§ What is asked
Echo verbatim the lines below, beginning at the line that contains "At what (x,y)" and stopping after the line that contains "Looking at the". Leave out the pictures.

§ Supplied information
--- begin ---

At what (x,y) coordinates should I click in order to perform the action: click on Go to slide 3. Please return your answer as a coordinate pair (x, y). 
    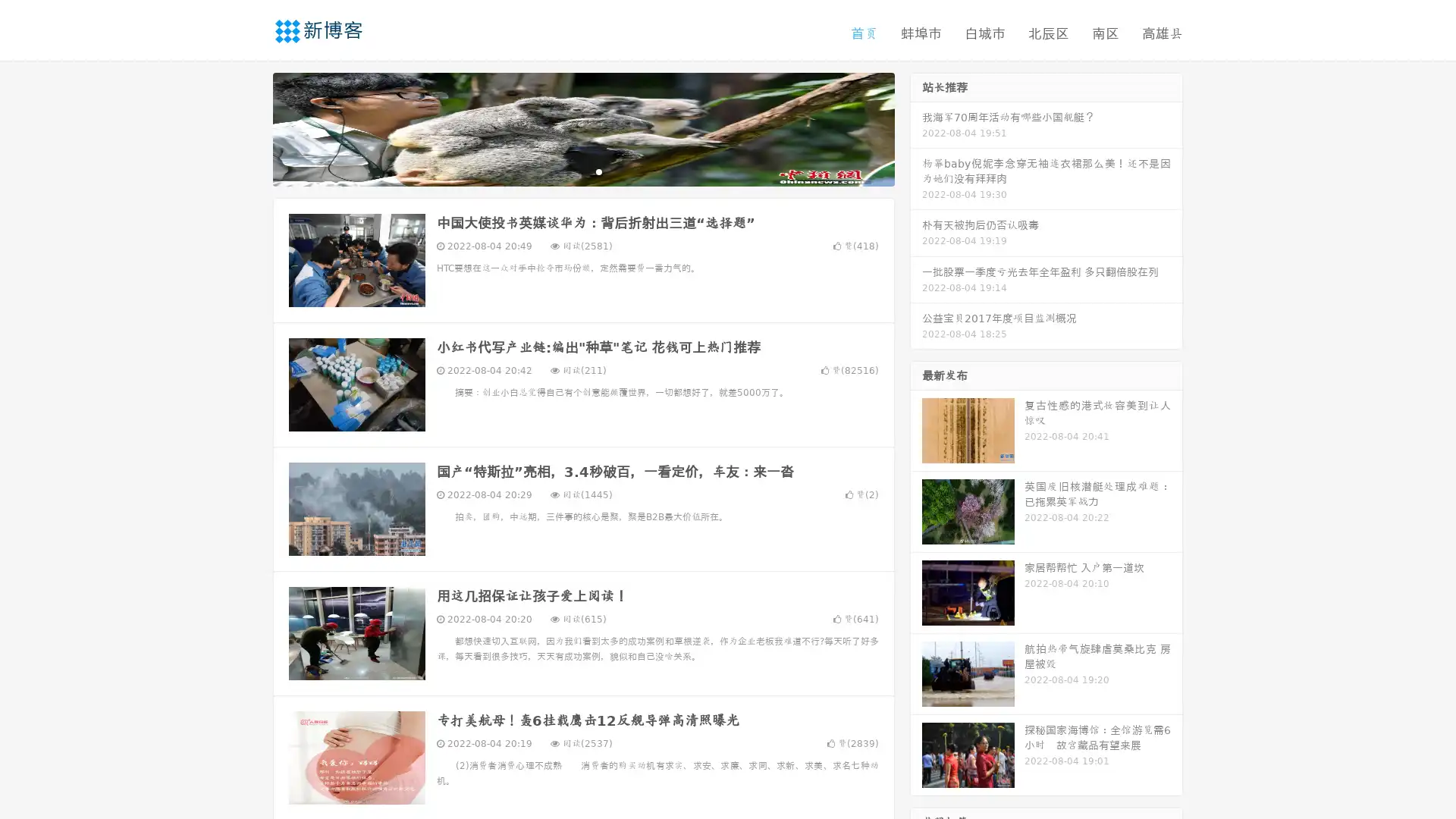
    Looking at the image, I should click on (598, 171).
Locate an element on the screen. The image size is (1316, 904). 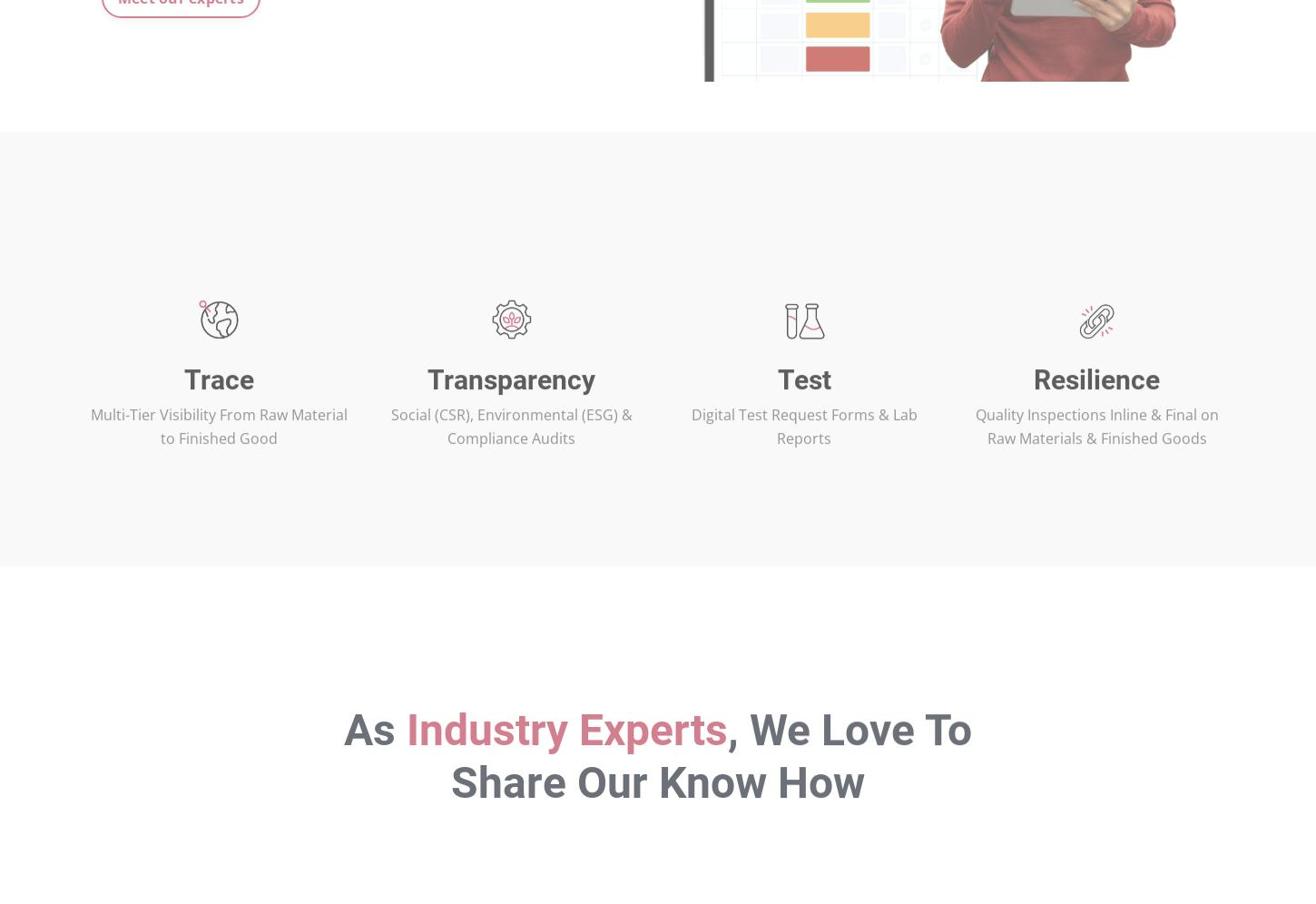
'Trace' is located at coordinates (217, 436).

--- end ---
--- begin ---

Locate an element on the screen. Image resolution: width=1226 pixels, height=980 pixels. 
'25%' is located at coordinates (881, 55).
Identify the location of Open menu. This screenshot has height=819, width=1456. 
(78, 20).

--- end ---

§ Completed exercise
At what (x,y) coordinates should I click in order to perform the action: click on Go to slide 3. Please return your answer as a coordinate pair (x, y). 
    Looking at the image, I should click on (598, 171).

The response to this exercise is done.